Lorsque je passai les portes de la bibliothèque, la vieille mégère pinça les lèvres, comme si j'étais un de ses problèmes récurrents. Avant même que je ne franchisse le portique anti-vol – oui, oui, comme au supermarché –, elle avait levé les mains en l'air et braillé :
— Ah, non, non. Débrouillez-vous toute seule !
Je lui adressai mon plus faux sourire en la dépassant.
— Merci bien, Dino Dolly.
Son expression outrée m'apprit qu'elle avait tout à fait compris mon allusion à son âge préhistorique.
Je me surpris à déambuler à-travers les allées tapissées de livres sans réellement m'en rendre compte. Qu'étais-je venu faire ici ? Quelque chose dans ce bâtiment avait attisé mon attention, et la disparition de ces trois adolescents tiquait mon instinct de chasseuse.
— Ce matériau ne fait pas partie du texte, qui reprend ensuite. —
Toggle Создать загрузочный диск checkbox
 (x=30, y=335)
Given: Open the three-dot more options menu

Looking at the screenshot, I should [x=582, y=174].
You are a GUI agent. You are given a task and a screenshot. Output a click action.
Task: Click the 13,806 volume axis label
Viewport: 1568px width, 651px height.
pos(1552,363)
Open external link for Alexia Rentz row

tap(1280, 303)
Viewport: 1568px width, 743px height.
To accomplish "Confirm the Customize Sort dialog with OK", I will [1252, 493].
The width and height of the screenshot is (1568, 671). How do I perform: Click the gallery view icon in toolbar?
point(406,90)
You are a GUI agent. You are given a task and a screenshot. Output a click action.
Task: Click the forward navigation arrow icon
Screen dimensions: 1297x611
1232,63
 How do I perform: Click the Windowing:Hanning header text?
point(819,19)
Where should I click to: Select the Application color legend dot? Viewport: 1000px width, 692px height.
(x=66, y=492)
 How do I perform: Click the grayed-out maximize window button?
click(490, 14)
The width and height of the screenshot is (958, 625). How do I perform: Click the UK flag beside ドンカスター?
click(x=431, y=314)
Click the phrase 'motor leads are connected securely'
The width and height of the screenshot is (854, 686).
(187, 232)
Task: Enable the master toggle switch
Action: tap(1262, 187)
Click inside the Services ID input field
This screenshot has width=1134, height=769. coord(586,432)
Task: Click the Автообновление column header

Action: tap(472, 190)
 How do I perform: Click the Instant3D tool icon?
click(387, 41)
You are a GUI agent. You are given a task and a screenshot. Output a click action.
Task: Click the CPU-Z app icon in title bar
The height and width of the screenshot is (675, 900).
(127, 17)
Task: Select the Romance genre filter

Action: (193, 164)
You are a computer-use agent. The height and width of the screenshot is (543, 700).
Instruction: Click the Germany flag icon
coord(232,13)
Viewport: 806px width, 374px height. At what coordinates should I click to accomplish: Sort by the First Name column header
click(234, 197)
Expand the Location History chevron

Je dépassai un enfant affalé sur un pouf, qui lisait à voix haute une revue sur les paons, imperturbable face aux remontrances de sa mère.
— Maxime, il ne faut pas faire tant de bruit dans une bibliothèque. Regarde, tu gênes la dame !
Comme j'étais la seule dame à proximité, je tournai la tête vers eux. La femme me suppliait du regard de ne pas la contredire.
— Ah voilà ! chuchotai-je un poil trop fort en m'emparant du premier bouquin à ma portée. J'ai failli le rater ! Ce... « Petit guide de survie pour réparer un moteur ».
Je le glissai sous mon bras en souriant à la femme, et le gamin fronça les sourcils devant mon choix.
— C'est nul votre truc.
— Maxime ! s'offusqua la mère.
— Le tien n'est pas mieux, répliquai-je en plissant les yeux. On verra ce que tu seras obligé de te taper quand tu auras une vieille bagnole toute pourrie.
La mère avait buggée, la bouche ouverte.
Pour échapper à son sermon, je me dépêchai de mettre de la distance entre nous, au moins trois allées. Je m'arrêtai pour jeter un coup d'œil au livre que je tenais. Le destin était une sacrée salope.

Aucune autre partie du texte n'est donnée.